L’impensable convoyage des Andes. Le nom à lui seul fait rêver, la réalité est à la hauteur (à tous les sens du terme du reste, l’Aconcagua n’est pas bien loin). Deux jours après le retour, quelques instantanés de ce fabuleux circuit équestre…
Dimanche 24 avril 2005
Les gens sont arrivés de manière plus ou moins disséminée, mais l’accueil « officiel » se faisait à l’aéroport de Mendoza le dimanche. Evidemment, et une fois n’est pas coutume, l’avion a de l’avance et les passagers ne sont pas débarqués à la bonne porte. Heureusement l’aéroport n’est pas bien grand et les derniers arrivés nous repèrent assez facilement. Malgré tous nos efforts nous ne passerons jamais pour des argentins et puis Rémy a son nom sur son blouson… facile !
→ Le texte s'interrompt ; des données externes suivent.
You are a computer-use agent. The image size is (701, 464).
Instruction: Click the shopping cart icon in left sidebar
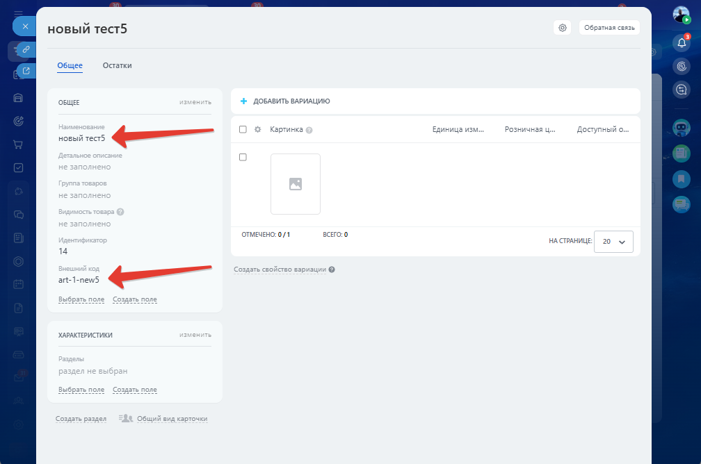19,144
Départ dans le Nissan pour San Rafaël où Edgardo, le coordinateur local, nous accueille chez lui avec quelques empanadillas et bouteilles de bière. Petite pause bienvenue car il reste encore environ 2 heures de route et là-haut la tempête (de neige) fait rage. L’occasion aussi de faire un peu connaissance.
Arrivée à notre hosteria sous la neige. C’est tout simplement magnifique, un vrai paysage de carte postale. Et Edgardo un peu fatigué rate le bassin à truites et y glisse la roue avant de sa Renault. Ce premier incident nous donnera la « running joke » de la semaine : en Argentine la truite se pêche à la Scénic. Ces messieurs se dévoueront pour sortir la voiture de ce mauvais pas… Après le dîner, malgré la fatigue du voyage, nous poussons les tables et nous installons autour de Mario pour une première veillée en chansons. Je traduis quelques-uns des textes pour que chacun profite de ces paroles simples, parlant d’hommes et de femmes, de nature et d’amour, de la vie… la vraie. Cerise sur le gâteau, Corinne a une voix superbe et nous régale de quelques chansons populaires françaises qui nous permettent de l’accompagner sur les refrains (et là je traduis pour Mario…). Mais les yeux se font lourds et demain il faut se lever tôt, les couchettes sont les bienvenues.